For the seller’s financial adviser, the correct approach is to present a valuation range using both the group WACC and the segment WACC, with a sensitivity analysis showing how the price changes with the discount rate. The HKEX’s Listing Rules Chapter 14.58 requires that the independent financial adviser’s opinion on a major transaction must include “the basis on which the valuation was prepared, including the discount rate used and the reasons for its selection.” A single rate without segment-level justification is increasingly viewed as insufficient by the regulator.

Actionable Takeaways

  1. Separate your CGU discount rates by segment using pure-play peer betas and segment-specific target capital structures, not the group’s consolidated leverage, and document the peer selection rationale for SFC review under Paragraph 17 of the Code of Conduct.

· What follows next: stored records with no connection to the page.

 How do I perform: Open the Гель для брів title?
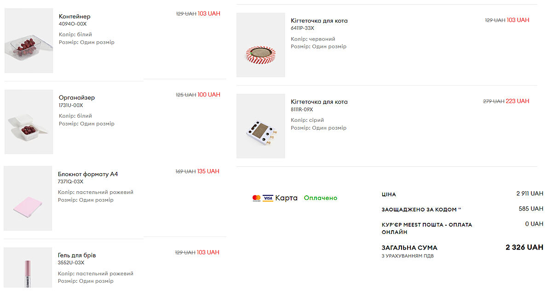(77, 255)
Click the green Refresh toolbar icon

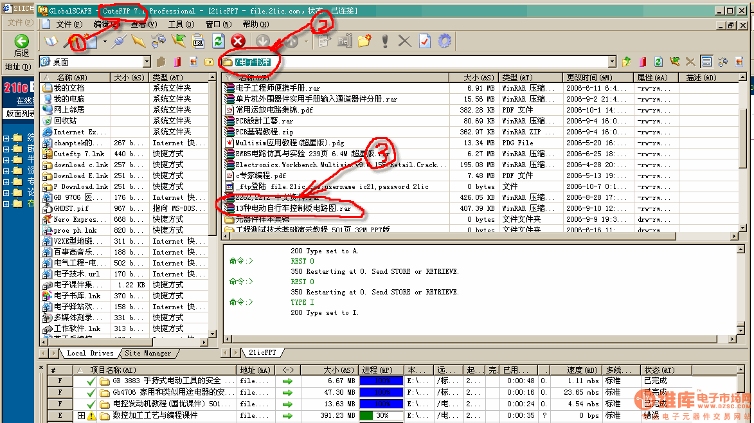(x=218, y=41)
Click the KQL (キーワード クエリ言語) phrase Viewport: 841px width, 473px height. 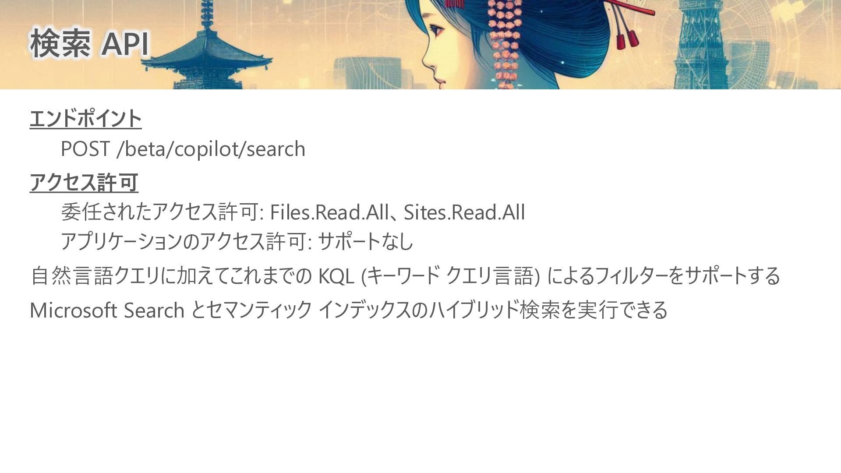pos(429,276)
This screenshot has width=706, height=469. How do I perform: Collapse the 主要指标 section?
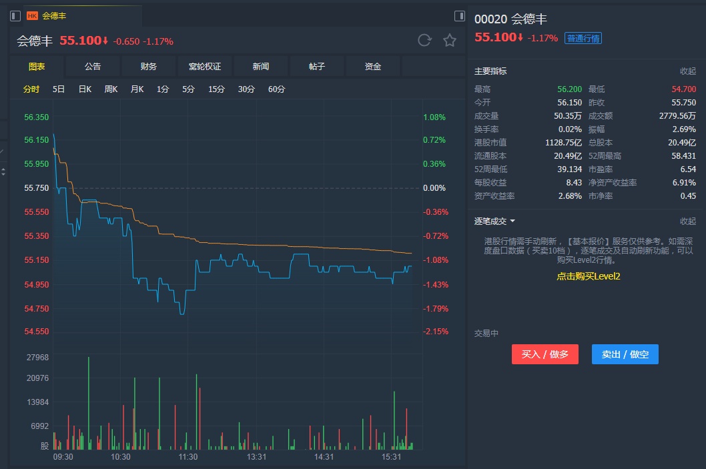coord(687,71)
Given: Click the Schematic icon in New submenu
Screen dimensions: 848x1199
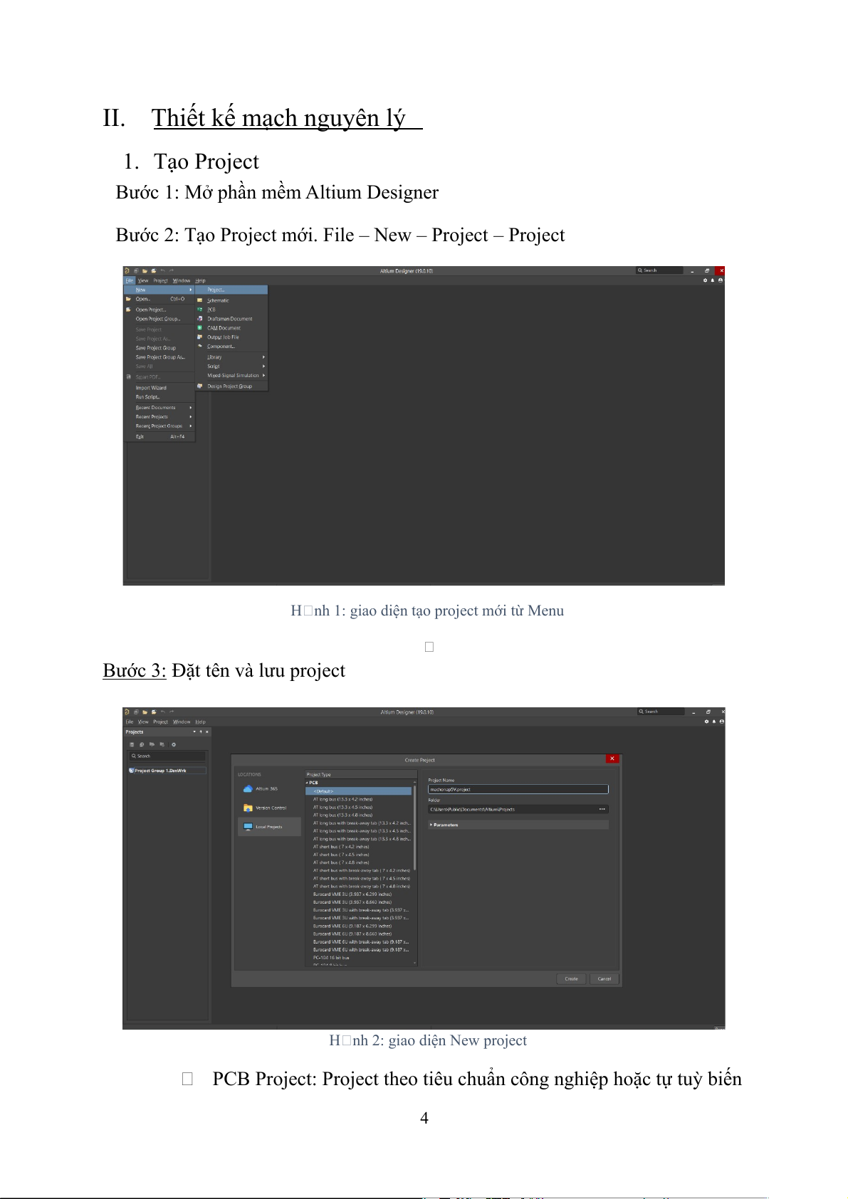Looking at the screenshot, I should pyautogui.click(x=200, y=300).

  2. Disclose each CGU’s WACC in the annual report’s impairment testing note under HKAS 36, with a sensitivity table showing the impact of a +/- 100 bps change in the discount rate on the recoverable amount, as recommended by the HKEX’s Guidance Note on Impairment Testing (December 2023).

  3. In any M&A or disposal transaction subject to HKEX Listing Rules Chapter 14, require the independent financial adviser to present a segment-specific WACC analysis, not a group-level rate, and include a reconciliation of the difference in the valuation circular.

  4. Establish an internal policy that segment-level WACCs are reviewed annually by the audit committee, with the methodology and peer group selection approved by the financial reporting function, to mitigate the risk of a qualified audit opinion or FRC referral under Cap. 588.